[Listed entries]

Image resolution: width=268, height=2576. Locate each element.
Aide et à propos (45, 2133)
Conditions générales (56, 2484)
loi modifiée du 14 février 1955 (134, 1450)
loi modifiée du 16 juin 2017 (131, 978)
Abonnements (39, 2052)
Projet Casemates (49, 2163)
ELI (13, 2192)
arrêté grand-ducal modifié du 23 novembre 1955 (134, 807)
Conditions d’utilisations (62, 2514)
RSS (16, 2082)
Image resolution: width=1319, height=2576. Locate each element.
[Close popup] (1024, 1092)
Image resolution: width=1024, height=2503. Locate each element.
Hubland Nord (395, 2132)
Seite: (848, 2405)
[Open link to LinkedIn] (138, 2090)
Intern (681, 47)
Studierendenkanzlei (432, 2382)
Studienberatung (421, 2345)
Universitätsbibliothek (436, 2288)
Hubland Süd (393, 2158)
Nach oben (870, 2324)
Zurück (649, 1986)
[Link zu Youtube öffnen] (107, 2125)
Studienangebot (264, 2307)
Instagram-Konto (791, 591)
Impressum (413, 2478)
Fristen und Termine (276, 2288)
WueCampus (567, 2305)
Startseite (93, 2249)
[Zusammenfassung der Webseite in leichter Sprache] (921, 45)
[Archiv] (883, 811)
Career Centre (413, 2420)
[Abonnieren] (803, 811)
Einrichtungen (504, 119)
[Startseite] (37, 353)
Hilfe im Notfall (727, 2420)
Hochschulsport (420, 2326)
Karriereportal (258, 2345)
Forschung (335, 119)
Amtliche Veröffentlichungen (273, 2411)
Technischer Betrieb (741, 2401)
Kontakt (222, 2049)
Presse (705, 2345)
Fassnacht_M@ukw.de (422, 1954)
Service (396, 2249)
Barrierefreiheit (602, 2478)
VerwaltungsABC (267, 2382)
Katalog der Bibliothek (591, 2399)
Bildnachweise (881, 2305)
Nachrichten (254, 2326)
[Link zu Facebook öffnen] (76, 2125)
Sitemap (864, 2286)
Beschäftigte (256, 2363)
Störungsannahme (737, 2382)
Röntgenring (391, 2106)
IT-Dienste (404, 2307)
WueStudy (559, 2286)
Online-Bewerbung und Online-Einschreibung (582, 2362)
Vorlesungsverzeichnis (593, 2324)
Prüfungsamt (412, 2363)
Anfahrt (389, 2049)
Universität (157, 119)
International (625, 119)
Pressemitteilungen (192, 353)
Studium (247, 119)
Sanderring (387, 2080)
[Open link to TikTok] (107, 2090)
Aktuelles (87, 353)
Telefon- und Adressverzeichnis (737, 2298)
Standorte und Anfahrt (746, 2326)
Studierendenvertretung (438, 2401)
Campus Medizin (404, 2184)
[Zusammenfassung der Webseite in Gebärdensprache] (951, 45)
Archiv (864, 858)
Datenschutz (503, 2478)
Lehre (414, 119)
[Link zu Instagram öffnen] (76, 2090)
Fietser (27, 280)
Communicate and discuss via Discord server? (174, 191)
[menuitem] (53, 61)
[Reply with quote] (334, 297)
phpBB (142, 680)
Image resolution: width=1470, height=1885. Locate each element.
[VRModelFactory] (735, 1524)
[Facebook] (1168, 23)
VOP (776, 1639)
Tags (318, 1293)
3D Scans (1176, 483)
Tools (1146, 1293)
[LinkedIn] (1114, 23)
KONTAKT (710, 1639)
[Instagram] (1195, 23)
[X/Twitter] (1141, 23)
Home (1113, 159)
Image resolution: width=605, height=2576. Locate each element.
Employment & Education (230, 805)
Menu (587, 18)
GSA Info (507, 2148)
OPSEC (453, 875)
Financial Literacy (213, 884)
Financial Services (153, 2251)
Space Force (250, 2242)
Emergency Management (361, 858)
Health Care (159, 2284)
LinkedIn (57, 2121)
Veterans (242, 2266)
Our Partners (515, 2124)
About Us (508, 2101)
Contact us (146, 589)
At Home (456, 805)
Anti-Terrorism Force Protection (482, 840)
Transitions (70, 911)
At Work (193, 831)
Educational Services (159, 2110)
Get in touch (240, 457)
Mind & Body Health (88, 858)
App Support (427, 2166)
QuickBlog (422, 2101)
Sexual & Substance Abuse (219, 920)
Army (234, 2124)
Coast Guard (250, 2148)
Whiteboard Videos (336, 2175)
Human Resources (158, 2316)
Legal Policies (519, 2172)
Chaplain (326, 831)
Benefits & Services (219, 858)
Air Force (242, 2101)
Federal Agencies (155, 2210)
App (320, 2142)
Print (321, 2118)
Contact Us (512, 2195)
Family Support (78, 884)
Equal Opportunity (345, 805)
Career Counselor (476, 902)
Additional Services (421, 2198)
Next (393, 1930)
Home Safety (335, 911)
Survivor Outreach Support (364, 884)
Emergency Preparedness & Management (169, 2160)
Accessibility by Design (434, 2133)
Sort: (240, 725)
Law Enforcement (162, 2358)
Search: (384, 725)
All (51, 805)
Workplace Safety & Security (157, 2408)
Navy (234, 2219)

[/Listed entries]

» **Work to be completed**:
Check each line above for the word "öffnen" and copy every line that has it.

» **Finished exercise**:
[Link zu Youtube öffnen] (107, 2125)
[Link zu Facebook öffnen] (76, 2125)
[Link zu Instagram öffnen] (76, 2090)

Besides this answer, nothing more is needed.